111 Iowa L. Rev. 253 (2025)
Abstract
Financial technology has long relied on data like an applicant’s current indebtedness to make decisions about who gets access to new credit, but AI is now enabling credit determinations based on some unusual inputs. This “alternative data”—or data that is not intuitively connected to creditworthiness—includes information like a consumer’s online shopping habits, whether they paid their rent and utility bills, and even how many friends they have on social media. The use of this kind of data has exciting potential to expand access to credit but exemplifies a well-known feature of machine learning: It works by finding nonintuitive relationships in large datasets.

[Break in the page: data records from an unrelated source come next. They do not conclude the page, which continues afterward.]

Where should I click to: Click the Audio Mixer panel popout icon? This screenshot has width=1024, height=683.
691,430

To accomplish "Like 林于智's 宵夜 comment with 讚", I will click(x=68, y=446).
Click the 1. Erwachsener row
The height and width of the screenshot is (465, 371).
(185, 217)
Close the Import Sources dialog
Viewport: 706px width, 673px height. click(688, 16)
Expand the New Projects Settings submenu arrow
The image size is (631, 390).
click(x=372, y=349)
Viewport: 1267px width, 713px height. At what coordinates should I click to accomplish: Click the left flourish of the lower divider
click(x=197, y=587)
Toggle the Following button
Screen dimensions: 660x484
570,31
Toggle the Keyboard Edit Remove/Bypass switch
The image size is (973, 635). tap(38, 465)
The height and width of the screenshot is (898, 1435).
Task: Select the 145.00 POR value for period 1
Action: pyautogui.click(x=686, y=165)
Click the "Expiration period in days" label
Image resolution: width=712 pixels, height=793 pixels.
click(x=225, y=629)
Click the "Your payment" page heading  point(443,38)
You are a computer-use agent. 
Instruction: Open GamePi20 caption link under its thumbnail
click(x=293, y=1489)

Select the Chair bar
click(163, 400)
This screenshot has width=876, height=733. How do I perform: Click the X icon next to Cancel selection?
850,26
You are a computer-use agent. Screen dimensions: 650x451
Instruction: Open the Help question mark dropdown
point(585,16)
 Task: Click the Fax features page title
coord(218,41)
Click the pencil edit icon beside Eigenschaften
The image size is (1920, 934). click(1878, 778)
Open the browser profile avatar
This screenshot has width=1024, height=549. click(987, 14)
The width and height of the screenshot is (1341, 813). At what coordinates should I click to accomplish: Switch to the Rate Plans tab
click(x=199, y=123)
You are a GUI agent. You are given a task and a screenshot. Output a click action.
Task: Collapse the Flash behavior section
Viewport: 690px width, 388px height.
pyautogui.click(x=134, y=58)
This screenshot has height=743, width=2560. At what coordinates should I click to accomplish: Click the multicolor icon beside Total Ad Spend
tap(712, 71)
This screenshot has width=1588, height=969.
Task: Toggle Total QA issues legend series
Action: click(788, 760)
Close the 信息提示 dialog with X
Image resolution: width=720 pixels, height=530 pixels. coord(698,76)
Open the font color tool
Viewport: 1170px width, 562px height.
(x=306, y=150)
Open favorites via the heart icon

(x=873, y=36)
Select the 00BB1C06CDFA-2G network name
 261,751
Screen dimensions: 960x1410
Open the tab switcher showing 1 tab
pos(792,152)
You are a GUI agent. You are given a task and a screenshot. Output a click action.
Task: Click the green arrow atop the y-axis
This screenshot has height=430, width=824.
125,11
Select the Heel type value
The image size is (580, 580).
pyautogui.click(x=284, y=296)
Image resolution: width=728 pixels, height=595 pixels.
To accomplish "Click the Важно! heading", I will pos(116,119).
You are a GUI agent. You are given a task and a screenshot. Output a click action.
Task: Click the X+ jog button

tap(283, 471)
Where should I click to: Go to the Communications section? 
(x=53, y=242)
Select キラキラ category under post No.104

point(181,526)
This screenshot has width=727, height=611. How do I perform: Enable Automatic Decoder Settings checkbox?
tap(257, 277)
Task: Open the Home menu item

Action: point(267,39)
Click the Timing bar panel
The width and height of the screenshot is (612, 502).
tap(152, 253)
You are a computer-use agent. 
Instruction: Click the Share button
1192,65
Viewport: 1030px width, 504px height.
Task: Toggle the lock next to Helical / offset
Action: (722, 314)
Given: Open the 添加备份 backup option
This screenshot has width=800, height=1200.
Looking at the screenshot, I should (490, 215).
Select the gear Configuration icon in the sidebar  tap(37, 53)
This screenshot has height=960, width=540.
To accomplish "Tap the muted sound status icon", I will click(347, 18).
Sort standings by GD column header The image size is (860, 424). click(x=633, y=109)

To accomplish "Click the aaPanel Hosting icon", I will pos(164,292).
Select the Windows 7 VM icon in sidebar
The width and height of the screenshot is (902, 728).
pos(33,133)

Regulators and industry have recognized both the potentials and pitfalls of alternative data. As nascent discussions emerge around appropriate uses of this alternative data, there is little consensus about the ideal shape of regulations for alternative data. This Article offers a path forward for alternative data regulation. In doing so, it surfaces a central tension that regulators must resolve—the contradiction between the desire for intuitive stories and the reality of how these technologies work. For instance, scrolling quickly through an online contract could be indicative of carelessness about legal obligations, which may make someone a risky creditor. Intuitive stories have long formed the basis for social oversight of credit lending. These stories have enabled us to determine that information such as zip codes and medical debt are unfair to include in credit calculations, but that using on-time payment history is acceptable.
Yet the emergence of machine learning models trained on alternative credit data challenges classic assumptions about the connection between data and the narratives we tell. For example, intuition is broken if a person “games” data by changing a proxy for creditworthiness without changing the underlying characteristic a system designer intends to measure. By uncovering this potential for breaking causation, this Article surfaces the true normative stakes of regulating alternative credit data. The stakes are not about “connectedness” between data and decisions, as existing regulations imply.